The Italian youths, most of them from a local Sardinian gang that calls itself the Ultras, charged a group of about 500 British supporters from gangs such as the West Ham ICF, the Calgary Football Club and the Arsenal Gooners.
One of the Ultras pulled out a chain, swung it around his head and struck an English fan. Four Ultras were arrested by police, who separated the two warring sides after a British hooligan pulled a knife.
The English supporters sang ``Rule Britannia'' into the early-morning hours, racing around the perimeter of the station while shouting obscenities at the Italians.
According to the riot participants, this was just a warmup. The British hooligans are preparing for two ultimate showdowns: a scheduled war Friday against the Dutch, and a battle for the Bronx in 1994.
The hooligans told the New York Daily News they intend to commit similar acts of violence against blacks in New York City in 1994, when the United States plays host to the World Cup.

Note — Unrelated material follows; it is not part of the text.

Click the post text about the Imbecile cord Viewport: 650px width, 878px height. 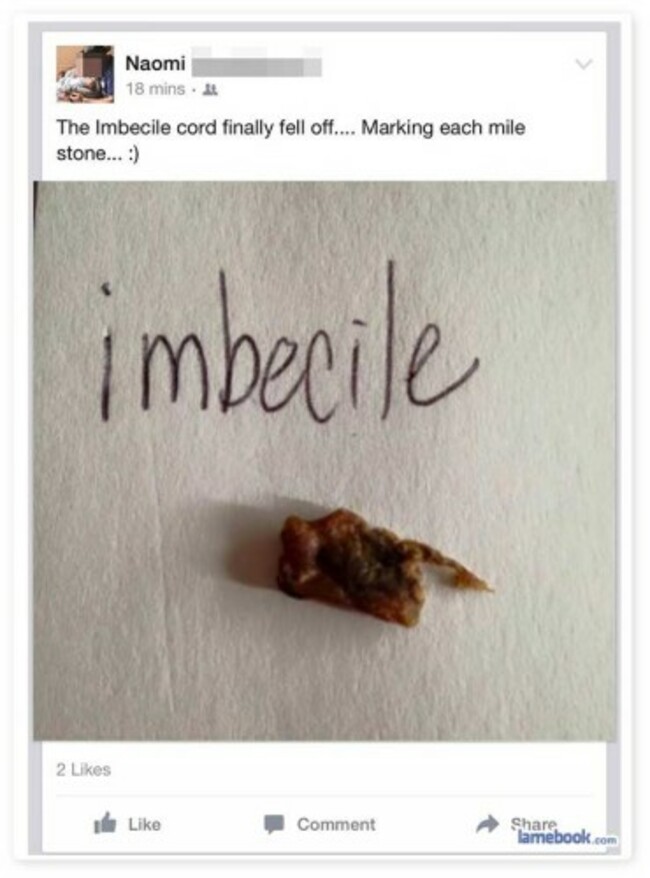[x=291, y=140]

``We're heading straight for Harlem and the Bronx,'' said a British hooligan named Tyler, from West Ham ICF, who was dressed in Union Jack and shorts. ``British fans are the only fans in the world
that can go anywhere and not be afraid.
``These Italians are just boys,'' Tyler said. ``We don't want to get nicked (arrested) with them. With the Dutch, no one cares about jail. If England loses to Holland, the hooligans win. We just get wilder.''
Tyler said the English fans have switchblades, tear gas, Mace and chains. ``We couldn't smuggle guns in,'' he said.

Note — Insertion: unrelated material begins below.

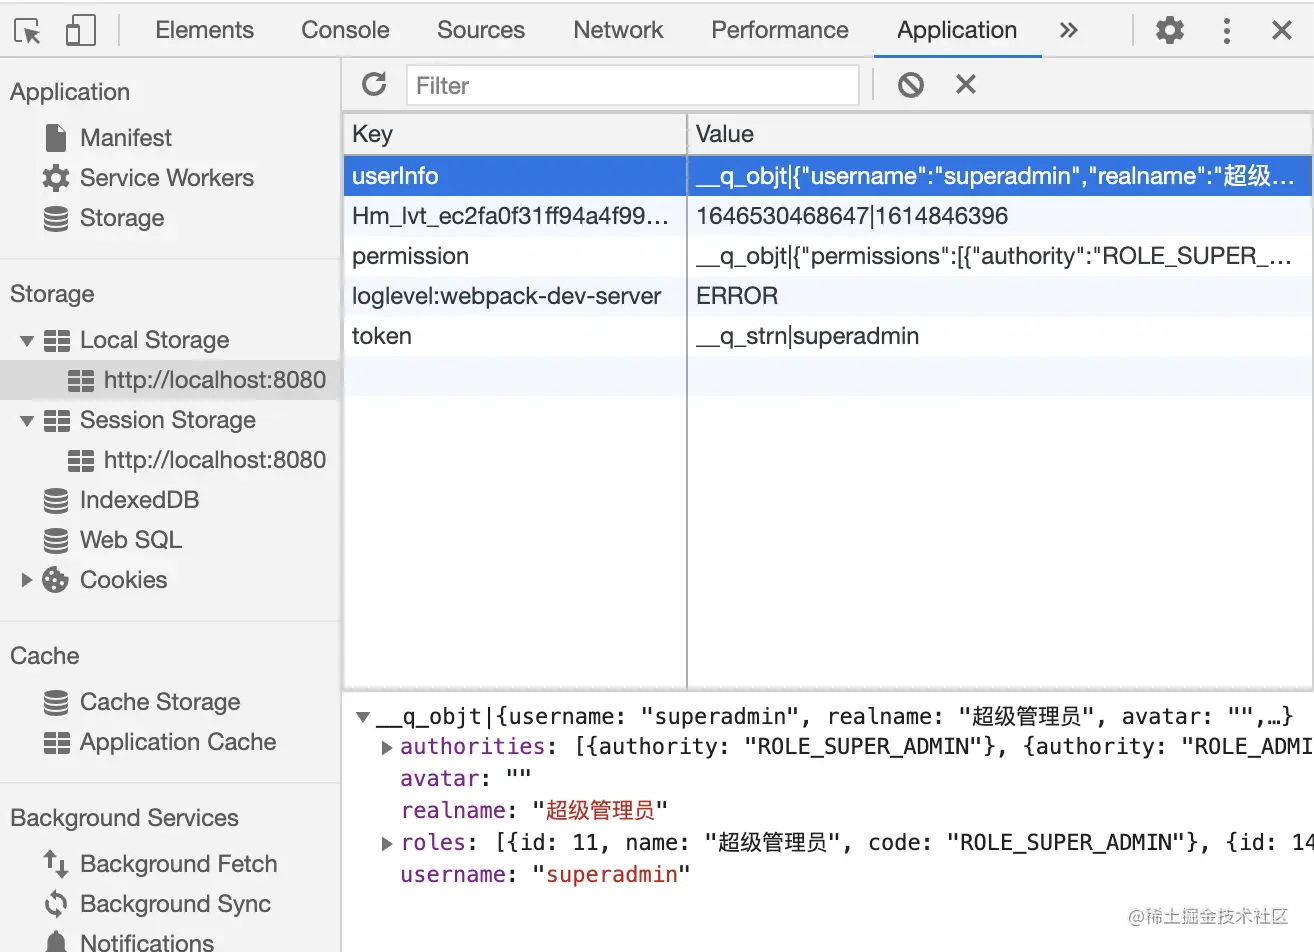Clear all local storage items
Image resolution: width=1314 pixels, height=952 pixels.
(910, 84)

Meanwhile, in Milan, five German fans were sentenced today to two years in prison for their participation in the violence preceding Sunday's West Germany-Yugoslavia match. They were released on bail but ordered to stay away from the 12 Italian cities where matches are being played.

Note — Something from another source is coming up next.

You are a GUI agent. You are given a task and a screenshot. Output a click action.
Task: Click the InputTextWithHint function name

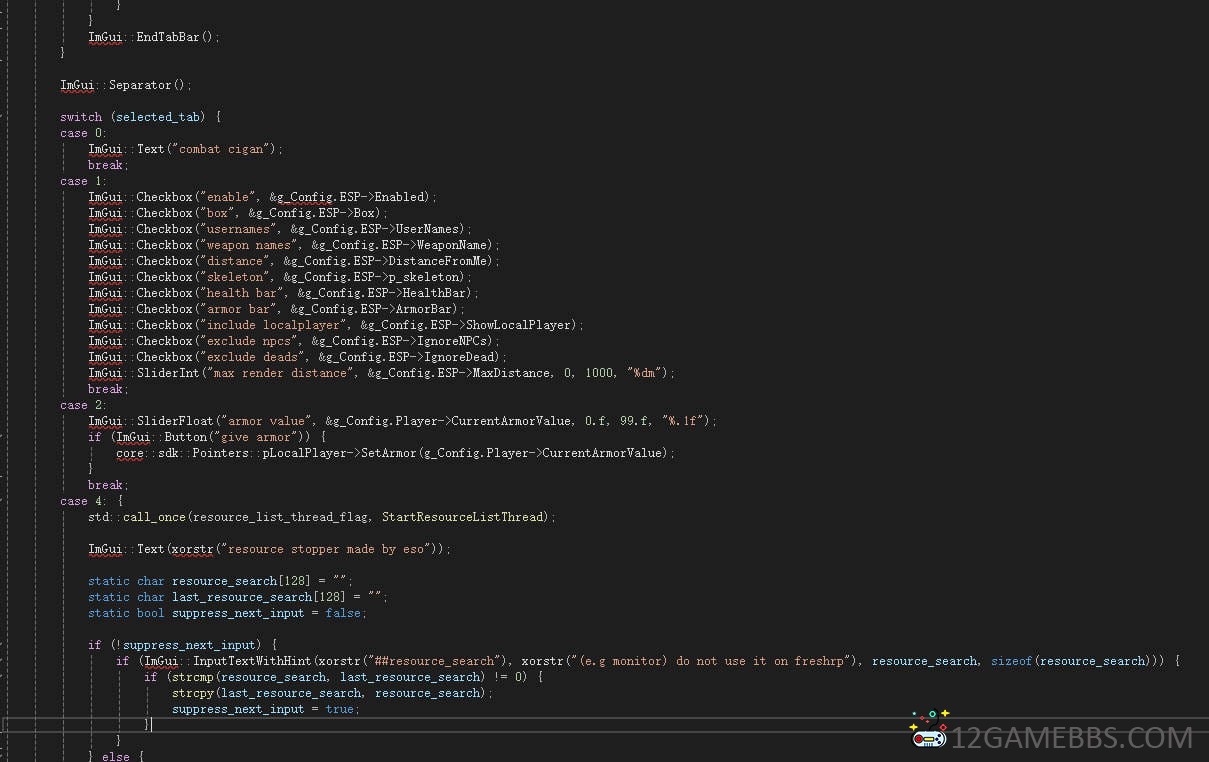point(253,661)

The charges - including resisting arrest, causing bodily injury and vandalism - resulted from clashes that began when Germans throwing rocks, firecrackers and bottles attacked a group of Yugo-slavs waving their flag on the steps of the Duomo, Milan's spire-topped cathedral.
Belgium 2, South Korea 0
-- VERONA, Italy - Striker Marc Degryse and defender Michel De Wolf broke down the tough South Korean defense to lead Belgium to an opening-round victory today.
Costa Rica 1, Scotland 0
-- ROME - Costa Rica, making its World Cup debut, pulled off the second stunning upset of the first round yesterday. Almost as lightly regarded as the United States in the soccer world, Costa Rica got a goal by Juan Cayasso and outstanding goalkeeping from Luis Conejo.
Ireland 1, England 1
-- CAGLIARI, Italy - Kevin Sheedy scored in the 74th minute as Ireland earned a tie in a Group F match yesterday. Gary Lineker, the leading scorer in the 1986 World Cup, scored just eight minutes into the game for England.
-- U.S. midfielder Eric Wynalda was suspended for one game and fined $7,025 for ungentlemanly conduct in the U.S. World Cup opener against Czechoslovakia. Two Cameroon players received the same punishment for rough play in their game against Argentina. Wynalda will be out when the U.S. plays Italy tomorrow.